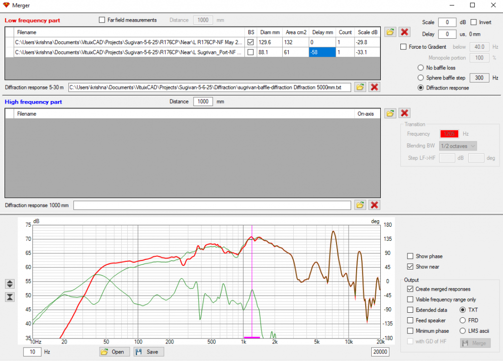Image resolution: width=503 pixels, height=361 pixels.
Task: Click the Save button below the chart
Action: tap(148, 351)
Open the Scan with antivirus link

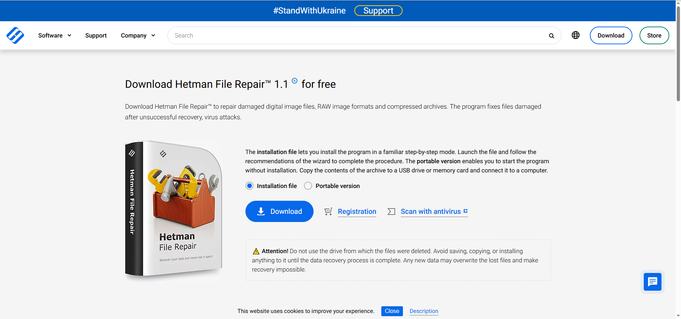(x=431, y=211)
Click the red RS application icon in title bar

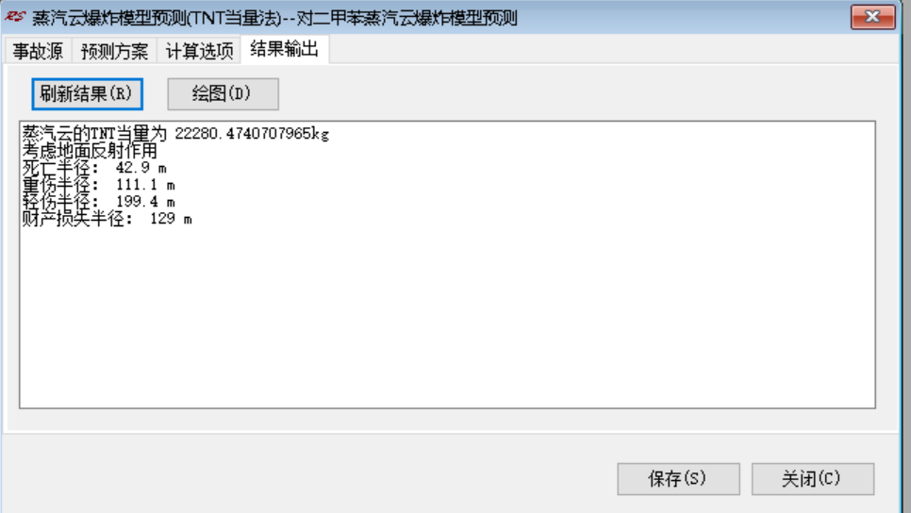pyautogui.click(x=15, y=17)
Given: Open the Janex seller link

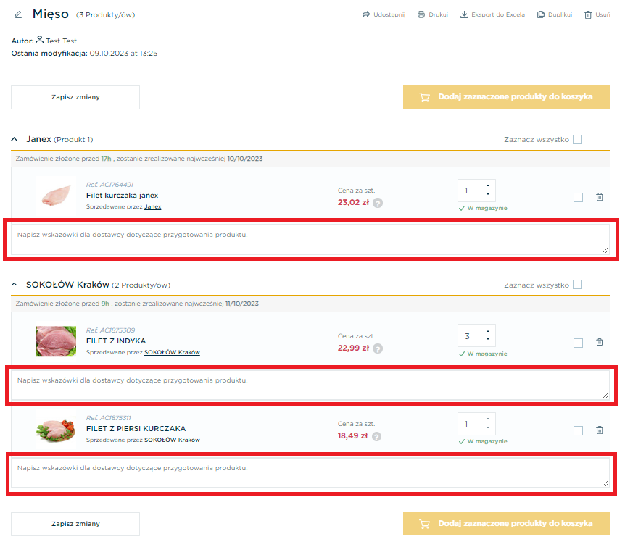Looking at the screenshot, I should [153, 206].
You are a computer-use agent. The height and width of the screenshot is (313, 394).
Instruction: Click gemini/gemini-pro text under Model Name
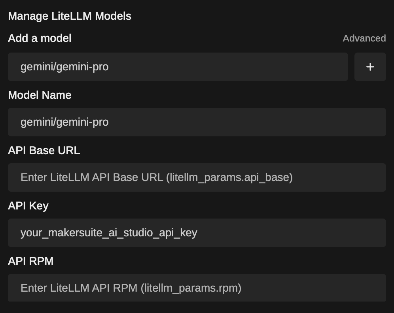[64, 122]
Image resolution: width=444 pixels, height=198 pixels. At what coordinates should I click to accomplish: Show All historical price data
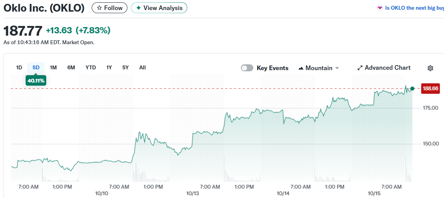tap(143, 67)
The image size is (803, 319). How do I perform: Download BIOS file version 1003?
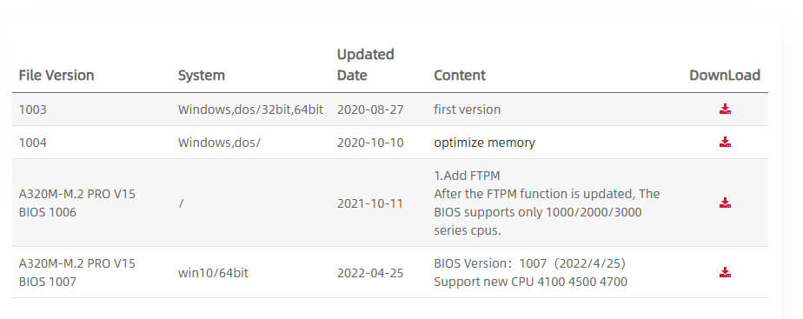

What you have to do:
Could you restate exactly the lines from the line containing "Open the Scan with antivirus link" through the end of the listing, both ends included and nothing else, leaving the images out?

Reply:
Open the Scan with antivirus link

(x=431, y=211)
Click the red RS application icon in title bar

pyautogui.click(x=15, y=17)
Given: Open the Janex seller link

Looking at the screenshot, I should [153, 206].
You are a computer-use agent. The height and width of the screenshot is (313, 394).
Instruction: Click gemini/gemini-pro text under Model Name
[64, 122]
Image resolution: width=444 pixels, height=198 pixels. At what coordinates should I click to accomplish: Show All historical price data
tap(143, 67)
The image size is (803, 319). How do I perform: Download BIOS file version 1003?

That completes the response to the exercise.